WORK TASK
Which lines of the entries below run from the one holding "Focus the 请输入消息" to the one holding "Task: Click the 'bull market' legend label", inclusive? Set down exactly those lines and no others.

LISTED RECORDS Block Start

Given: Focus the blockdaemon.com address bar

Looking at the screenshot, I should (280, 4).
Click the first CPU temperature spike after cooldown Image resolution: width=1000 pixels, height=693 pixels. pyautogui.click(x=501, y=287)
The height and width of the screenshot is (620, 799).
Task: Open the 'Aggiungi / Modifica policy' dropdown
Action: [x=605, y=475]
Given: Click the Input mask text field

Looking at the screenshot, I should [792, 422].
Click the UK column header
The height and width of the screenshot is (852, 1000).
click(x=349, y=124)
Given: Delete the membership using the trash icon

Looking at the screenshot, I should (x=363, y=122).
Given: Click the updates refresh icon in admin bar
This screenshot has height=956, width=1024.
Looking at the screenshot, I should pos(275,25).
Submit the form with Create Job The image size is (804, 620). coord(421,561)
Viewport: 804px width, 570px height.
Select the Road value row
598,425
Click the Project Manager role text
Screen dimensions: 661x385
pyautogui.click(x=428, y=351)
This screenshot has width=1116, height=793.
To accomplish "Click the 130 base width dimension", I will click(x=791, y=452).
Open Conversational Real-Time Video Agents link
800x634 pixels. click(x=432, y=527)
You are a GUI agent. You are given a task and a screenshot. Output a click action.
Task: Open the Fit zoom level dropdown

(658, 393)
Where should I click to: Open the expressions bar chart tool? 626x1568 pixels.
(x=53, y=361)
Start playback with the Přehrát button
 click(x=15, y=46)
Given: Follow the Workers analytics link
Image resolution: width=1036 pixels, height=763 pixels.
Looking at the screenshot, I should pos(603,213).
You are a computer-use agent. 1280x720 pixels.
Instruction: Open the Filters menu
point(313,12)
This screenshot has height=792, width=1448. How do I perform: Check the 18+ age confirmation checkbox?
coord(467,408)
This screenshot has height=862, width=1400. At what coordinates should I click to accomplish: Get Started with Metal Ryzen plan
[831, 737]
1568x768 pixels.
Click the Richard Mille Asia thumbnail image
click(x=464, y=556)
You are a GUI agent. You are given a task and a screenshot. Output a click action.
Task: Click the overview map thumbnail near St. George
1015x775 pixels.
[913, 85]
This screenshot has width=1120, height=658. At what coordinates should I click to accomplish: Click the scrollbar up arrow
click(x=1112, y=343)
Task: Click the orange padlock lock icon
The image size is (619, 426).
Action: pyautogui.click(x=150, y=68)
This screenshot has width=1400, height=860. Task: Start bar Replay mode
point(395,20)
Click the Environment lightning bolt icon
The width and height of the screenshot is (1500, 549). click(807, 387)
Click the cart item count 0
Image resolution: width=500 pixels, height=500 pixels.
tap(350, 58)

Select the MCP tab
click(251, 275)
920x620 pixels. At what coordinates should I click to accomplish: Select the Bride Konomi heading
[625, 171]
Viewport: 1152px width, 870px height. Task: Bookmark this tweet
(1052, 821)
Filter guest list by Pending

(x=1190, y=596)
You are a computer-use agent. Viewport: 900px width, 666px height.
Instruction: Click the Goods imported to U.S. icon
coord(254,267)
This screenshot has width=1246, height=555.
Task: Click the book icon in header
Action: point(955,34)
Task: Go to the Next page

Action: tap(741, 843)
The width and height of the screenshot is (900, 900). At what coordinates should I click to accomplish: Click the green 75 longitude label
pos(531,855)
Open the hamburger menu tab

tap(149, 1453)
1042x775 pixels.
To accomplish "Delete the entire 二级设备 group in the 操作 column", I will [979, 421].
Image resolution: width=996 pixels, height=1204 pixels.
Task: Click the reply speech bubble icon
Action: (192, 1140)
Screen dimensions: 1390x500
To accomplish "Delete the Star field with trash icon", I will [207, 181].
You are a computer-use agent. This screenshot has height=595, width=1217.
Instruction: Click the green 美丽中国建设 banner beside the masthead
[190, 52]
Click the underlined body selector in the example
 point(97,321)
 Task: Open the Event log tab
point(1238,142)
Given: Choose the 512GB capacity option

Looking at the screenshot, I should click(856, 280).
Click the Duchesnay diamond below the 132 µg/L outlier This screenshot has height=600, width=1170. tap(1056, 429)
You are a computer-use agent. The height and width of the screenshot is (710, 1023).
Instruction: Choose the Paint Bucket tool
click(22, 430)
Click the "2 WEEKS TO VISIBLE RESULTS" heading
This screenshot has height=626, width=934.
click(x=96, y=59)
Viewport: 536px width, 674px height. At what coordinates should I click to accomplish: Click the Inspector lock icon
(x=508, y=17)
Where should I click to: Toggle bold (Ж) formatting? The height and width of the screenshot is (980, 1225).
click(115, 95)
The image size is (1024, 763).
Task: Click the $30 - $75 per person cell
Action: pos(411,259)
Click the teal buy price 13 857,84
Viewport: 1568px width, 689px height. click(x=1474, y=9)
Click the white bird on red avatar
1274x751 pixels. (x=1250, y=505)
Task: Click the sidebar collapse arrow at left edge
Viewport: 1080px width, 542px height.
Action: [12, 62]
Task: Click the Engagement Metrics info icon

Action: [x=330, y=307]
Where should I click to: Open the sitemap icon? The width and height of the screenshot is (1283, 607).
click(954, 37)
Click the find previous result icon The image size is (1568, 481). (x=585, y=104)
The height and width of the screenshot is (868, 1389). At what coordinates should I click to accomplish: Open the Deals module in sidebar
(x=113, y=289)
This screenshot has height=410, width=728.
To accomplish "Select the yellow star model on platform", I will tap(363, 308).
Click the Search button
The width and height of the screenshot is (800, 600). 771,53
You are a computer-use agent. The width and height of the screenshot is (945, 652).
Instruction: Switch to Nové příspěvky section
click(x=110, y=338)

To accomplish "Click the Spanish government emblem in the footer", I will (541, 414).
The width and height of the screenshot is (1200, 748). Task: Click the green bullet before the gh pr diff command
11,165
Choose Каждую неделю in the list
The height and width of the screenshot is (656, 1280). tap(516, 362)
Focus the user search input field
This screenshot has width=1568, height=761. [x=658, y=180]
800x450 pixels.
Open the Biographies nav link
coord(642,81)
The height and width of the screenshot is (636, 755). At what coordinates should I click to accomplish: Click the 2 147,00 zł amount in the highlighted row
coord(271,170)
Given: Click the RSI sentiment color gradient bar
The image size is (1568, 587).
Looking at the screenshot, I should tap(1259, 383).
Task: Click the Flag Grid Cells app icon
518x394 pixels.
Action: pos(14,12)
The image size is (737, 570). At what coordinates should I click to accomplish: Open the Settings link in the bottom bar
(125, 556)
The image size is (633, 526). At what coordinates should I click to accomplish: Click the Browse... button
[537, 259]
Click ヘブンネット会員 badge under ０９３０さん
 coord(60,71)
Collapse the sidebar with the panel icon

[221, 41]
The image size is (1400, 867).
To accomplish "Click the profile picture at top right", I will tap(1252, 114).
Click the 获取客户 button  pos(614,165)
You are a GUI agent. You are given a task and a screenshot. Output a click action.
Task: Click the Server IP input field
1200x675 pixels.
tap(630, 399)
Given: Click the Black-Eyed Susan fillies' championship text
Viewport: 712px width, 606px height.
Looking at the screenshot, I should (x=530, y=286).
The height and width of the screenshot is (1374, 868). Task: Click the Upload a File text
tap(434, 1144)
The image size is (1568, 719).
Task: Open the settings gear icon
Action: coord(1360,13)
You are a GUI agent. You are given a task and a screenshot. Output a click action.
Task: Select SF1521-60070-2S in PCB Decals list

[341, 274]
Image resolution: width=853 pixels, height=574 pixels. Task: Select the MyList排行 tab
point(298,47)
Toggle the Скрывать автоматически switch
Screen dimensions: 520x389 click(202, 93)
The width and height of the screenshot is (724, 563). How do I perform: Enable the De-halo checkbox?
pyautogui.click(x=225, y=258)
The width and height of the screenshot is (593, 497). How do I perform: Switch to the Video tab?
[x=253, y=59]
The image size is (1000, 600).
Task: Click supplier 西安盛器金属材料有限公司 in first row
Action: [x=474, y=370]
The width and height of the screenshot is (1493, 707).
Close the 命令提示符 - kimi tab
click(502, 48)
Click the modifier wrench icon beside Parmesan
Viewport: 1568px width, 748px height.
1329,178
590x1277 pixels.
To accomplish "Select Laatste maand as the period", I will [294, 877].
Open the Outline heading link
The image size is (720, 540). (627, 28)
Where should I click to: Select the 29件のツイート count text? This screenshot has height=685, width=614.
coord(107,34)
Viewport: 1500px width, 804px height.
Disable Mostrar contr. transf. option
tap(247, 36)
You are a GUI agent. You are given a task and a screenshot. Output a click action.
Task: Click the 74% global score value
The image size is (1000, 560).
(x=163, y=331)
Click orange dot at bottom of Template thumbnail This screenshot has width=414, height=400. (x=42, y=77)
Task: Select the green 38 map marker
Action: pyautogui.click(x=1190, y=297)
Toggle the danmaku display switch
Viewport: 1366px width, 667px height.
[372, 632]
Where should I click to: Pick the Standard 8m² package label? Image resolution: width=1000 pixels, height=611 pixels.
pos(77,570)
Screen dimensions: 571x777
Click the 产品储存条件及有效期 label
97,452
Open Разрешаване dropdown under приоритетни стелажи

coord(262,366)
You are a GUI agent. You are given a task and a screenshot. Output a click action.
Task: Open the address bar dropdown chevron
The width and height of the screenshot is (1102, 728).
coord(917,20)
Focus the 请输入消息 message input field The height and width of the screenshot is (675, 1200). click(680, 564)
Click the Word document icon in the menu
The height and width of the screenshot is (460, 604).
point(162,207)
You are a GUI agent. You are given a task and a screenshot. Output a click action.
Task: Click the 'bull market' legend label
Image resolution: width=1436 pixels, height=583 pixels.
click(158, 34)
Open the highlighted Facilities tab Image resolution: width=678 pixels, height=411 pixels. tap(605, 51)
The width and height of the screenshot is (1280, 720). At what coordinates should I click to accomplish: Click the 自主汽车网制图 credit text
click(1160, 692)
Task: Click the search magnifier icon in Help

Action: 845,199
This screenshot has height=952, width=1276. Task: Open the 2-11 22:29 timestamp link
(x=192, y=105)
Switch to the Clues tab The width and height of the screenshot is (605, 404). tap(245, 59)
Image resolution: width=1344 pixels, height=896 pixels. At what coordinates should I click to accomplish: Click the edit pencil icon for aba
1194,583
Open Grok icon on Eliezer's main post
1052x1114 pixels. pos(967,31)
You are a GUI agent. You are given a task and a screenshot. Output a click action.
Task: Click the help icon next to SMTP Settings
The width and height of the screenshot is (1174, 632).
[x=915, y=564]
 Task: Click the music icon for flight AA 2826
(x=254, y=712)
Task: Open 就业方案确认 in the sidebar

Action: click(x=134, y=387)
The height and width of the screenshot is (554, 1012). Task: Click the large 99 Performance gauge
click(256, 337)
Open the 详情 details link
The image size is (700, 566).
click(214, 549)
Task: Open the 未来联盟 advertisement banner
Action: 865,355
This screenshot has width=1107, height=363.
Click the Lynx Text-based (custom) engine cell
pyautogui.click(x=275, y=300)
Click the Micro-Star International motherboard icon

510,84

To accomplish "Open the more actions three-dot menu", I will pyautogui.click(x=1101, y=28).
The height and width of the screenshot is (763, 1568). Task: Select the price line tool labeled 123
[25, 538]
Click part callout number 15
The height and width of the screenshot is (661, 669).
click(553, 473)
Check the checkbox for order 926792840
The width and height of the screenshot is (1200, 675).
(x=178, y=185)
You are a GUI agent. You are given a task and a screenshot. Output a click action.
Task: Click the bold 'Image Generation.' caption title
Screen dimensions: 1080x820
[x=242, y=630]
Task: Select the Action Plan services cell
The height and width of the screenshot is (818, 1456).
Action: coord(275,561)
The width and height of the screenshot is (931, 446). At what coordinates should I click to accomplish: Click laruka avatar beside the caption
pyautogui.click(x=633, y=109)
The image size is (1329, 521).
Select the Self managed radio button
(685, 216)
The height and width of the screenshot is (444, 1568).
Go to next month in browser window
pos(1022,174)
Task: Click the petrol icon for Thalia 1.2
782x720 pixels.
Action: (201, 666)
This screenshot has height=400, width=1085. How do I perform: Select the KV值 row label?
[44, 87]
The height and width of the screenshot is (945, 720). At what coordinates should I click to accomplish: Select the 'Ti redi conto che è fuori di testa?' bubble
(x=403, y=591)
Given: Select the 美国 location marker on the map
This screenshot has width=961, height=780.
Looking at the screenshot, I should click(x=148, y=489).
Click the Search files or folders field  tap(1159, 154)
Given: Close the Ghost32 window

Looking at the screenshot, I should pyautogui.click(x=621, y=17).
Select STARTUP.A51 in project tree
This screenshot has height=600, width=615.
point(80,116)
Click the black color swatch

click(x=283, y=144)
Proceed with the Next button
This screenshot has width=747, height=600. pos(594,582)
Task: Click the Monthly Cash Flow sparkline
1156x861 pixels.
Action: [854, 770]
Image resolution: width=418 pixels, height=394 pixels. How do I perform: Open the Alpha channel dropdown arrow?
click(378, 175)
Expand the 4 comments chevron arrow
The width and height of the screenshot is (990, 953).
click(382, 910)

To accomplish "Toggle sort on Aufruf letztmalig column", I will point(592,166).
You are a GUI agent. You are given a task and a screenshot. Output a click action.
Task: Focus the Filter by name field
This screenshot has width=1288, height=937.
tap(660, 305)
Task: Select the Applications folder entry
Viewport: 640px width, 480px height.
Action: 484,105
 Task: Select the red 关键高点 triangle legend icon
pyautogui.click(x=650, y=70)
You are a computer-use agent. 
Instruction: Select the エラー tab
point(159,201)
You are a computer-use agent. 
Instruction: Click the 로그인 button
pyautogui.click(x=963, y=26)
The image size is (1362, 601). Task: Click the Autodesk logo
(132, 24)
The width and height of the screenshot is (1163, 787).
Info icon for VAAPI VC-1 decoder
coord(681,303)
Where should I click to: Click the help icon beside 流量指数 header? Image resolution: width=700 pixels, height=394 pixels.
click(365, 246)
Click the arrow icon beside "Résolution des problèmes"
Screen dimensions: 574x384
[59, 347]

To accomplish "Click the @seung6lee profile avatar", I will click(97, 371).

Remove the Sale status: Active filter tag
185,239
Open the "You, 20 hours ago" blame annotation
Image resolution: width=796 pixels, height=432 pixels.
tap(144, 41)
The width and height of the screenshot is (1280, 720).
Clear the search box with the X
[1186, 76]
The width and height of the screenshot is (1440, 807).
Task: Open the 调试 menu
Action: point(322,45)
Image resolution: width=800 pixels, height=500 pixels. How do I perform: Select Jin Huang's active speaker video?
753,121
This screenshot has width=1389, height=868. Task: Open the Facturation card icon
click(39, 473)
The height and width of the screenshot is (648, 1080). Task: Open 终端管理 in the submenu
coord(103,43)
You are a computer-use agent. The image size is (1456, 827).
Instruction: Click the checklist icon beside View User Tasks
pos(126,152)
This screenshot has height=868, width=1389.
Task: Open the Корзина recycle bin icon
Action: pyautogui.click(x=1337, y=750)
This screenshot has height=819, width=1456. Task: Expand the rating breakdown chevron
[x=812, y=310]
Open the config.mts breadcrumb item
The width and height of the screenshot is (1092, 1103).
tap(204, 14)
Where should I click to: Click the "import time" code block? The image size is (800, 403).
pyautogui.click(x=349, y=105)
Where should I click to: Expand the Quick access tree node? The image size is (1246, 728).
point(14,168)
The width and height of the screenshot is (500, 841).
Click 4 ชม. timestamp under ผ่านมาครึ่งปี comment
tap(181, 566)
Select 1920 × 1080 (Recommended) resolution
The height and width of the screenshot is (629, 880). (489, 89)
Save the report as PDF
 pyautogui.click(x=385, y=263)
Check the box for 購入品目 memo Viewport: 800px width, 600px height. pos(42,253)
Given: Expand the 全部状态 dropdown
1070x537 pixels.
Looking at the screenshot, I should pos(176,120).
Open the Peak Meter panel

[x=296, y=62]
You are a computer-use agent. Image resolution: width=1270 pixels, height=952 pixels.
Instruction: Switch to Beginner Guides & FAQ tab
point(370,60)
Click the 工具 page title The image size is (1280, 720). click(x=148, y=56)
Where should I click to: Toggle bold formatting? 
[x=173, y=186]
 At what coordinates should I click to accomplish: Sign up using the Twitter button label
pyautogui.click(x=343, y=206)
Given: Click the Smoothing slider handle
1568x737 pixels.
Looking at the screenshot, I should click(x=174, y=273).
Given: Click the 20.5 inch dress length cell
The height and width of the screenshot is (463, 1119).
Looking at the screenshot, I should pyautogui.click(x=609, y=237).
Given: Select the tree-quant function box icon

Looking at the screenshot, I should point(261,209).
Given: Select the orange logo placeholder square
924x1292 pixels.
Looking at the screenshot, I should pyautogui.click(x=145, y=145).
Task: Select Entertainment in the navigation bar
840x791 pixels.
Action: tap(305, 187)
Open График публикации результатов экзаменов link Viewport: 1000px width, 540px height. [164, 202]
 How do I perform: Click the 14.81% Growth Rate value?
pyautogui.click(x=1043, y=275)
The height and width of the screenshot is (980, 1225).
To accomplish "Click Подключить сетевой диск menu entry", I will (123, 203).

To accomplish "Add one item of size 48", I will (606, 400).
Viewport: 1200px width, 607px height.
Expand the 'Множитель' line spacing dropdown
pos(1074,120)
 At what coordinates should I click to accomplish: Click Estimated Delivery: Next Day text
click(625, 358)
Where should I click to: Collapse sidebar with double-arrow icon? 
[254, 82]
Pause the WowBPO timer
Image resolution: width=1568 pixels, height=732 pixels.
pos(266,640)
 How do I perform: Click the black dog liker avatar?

LISTED RECORDS Block End

OUTPUT OF THE EXERCISE
Focus the 请输入消息 message input field The height and width of the screenshot is (675, 1200). click(680, 564)
Click the Word document icon in the menu
The height and width of the screenshot is (460, 604).
point(162,207)
You are a GUI agent. You are given a task and a screenshot. Output a click action.
Task: Click the 'bull market' legend label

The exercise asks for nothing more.